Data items

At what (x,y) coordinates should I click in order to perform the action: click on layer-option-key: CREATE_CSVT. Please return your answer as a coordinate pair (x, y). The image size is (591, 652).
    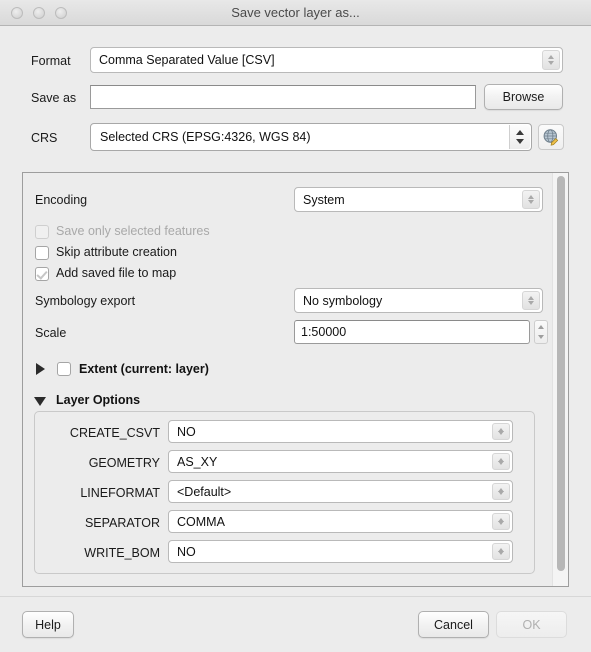
    Looking at the image, I should click on (114, 433).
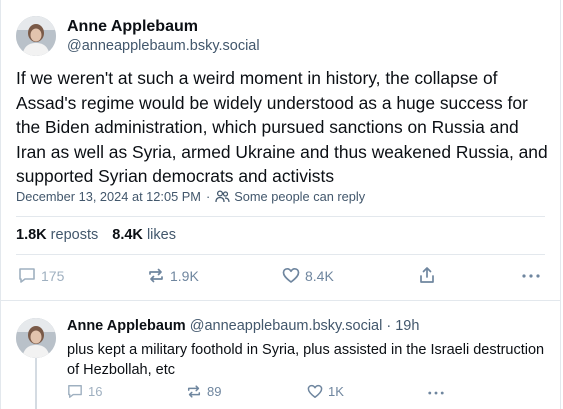  What do you see at coordinates (336, 392) in the screenshot?
I see `reply-like-count: 1K` at bounding box center [336, 392].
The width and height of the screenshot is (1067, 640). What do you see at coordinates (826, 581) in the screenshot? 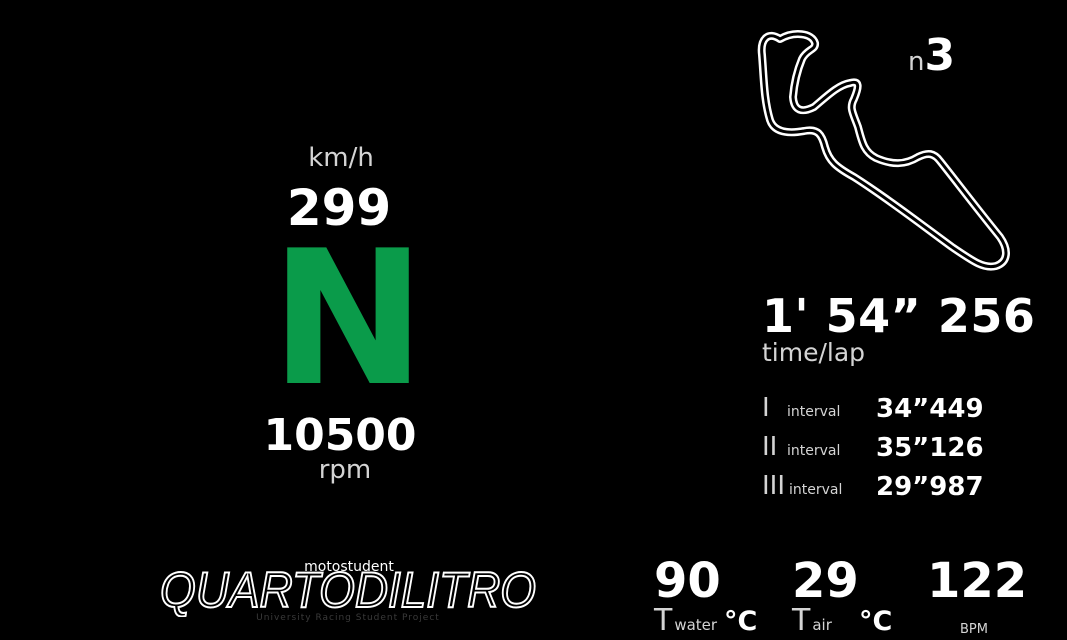
I see `air-temp-value: 29` at bounding box center [826, 581].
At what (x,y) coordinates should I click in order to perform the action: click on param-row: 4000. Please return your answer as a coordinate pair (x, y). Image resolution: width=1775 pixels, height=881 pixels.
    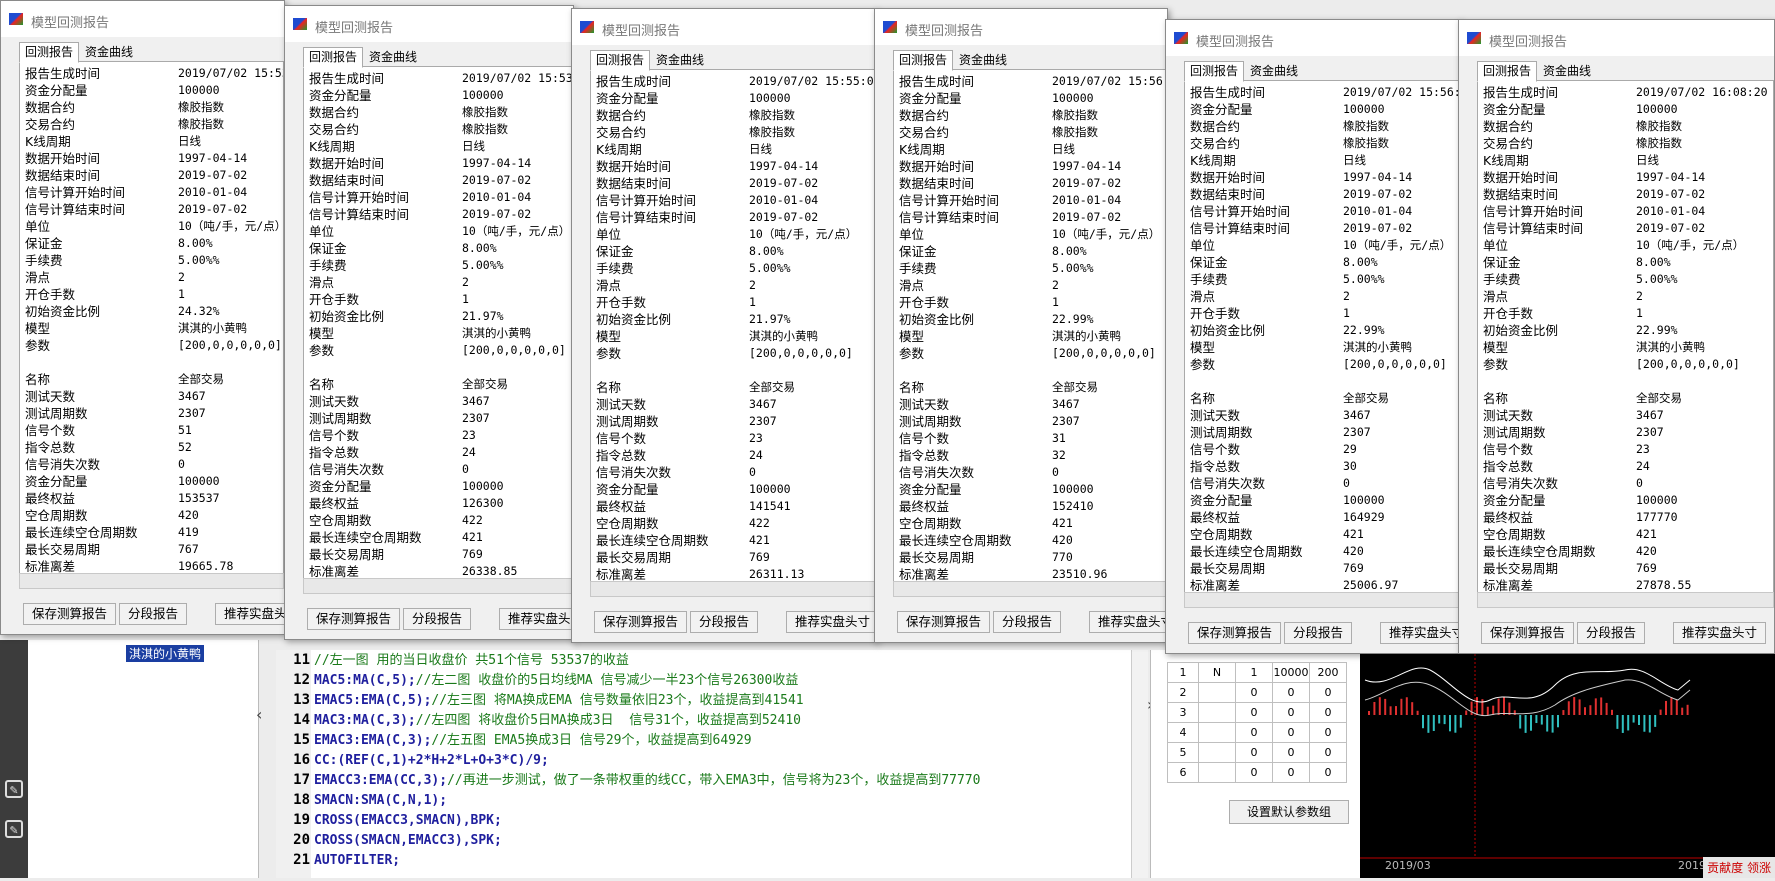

◆ DESCRIPTION OF THE TASK: Update the data above by replacing "coordinate pair" with "point" wherever it appears, changing nothing else, and leave the pictures out of your answer.

◆ EXERCISE RESPONSE:
At what (x,y) coordinates should I click in order to perform the action: click on layer-option-key: CREATE_CSVT. Please return your answer as a point (x, y). The image size is (591, 652).
    Looking at the image, I should click on (114, 433).
  What do you see at coordinates (336, 392) in the screenshot?
I see `reply-like-count: 1K` at bounding box center [336, 392].
The width and height of the screenshot is (1067, 640). What do you see at coordinates (826, 581) in the screenshot? 
I see `air-temp-value: 29` at bounding box center [826, 581].
At what (x,y) coordinates should I click in order to perform the action: click on param-row: 4000. Please return your answer as a point (x, y). Image resolution: width=1775 pixels, height=881 pixels.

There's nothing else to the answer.